» Task prompt:
In the records below, find the line containing "Open Control Center in menu bar" and the line containing "Image resolution: width=1270"; please repeat exactly the lines from one to the other, both included, and nothing more.

» Material supplied:
:::::

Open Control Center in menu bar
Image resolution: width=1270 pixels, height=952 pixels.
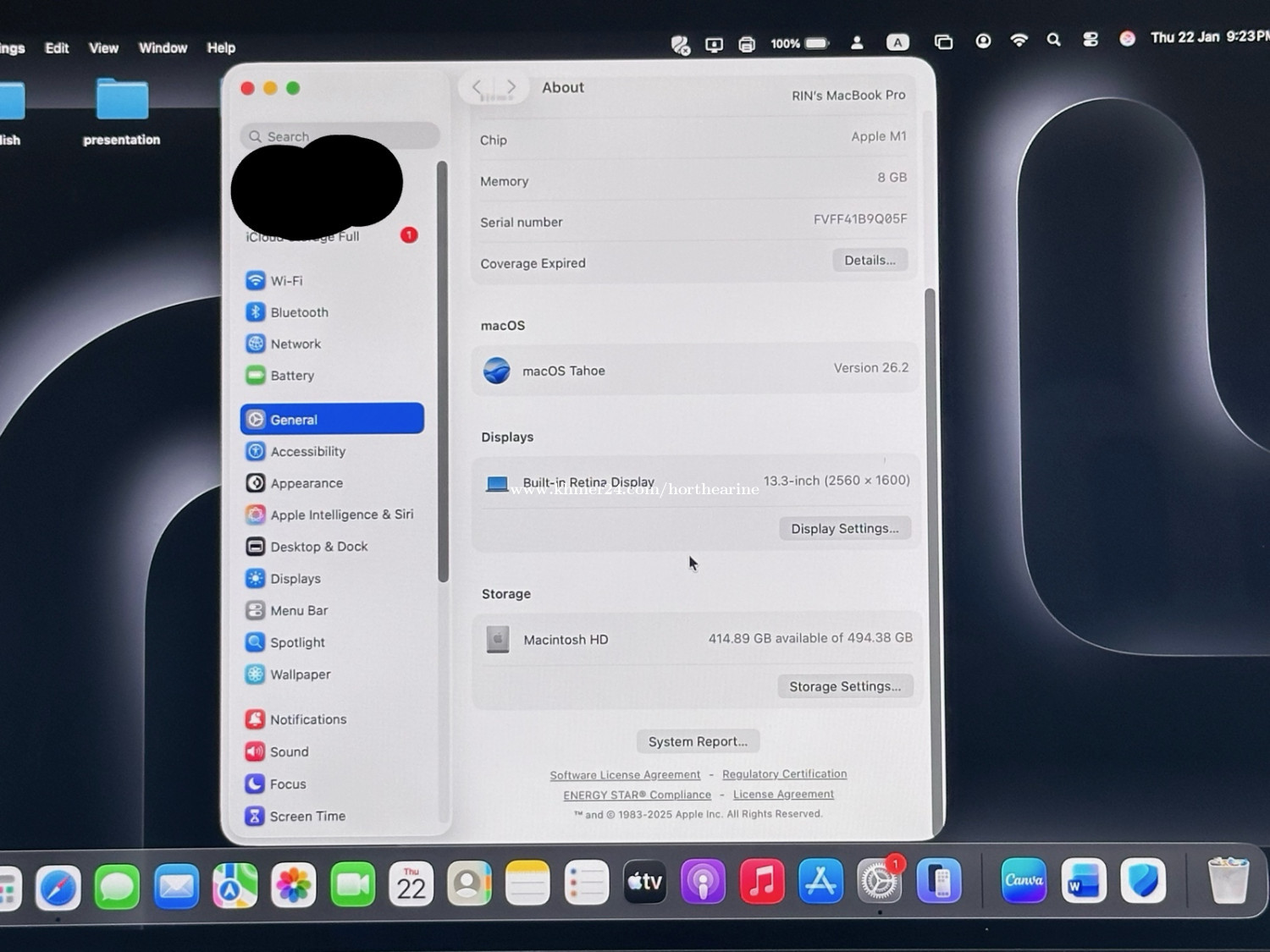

:::::

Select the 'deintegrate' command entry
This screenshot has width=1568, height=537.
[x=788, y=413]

:::::

» Task output:
Open Control Center in menu bar
Image resolution: width=1270 pixels, height=952 pixels.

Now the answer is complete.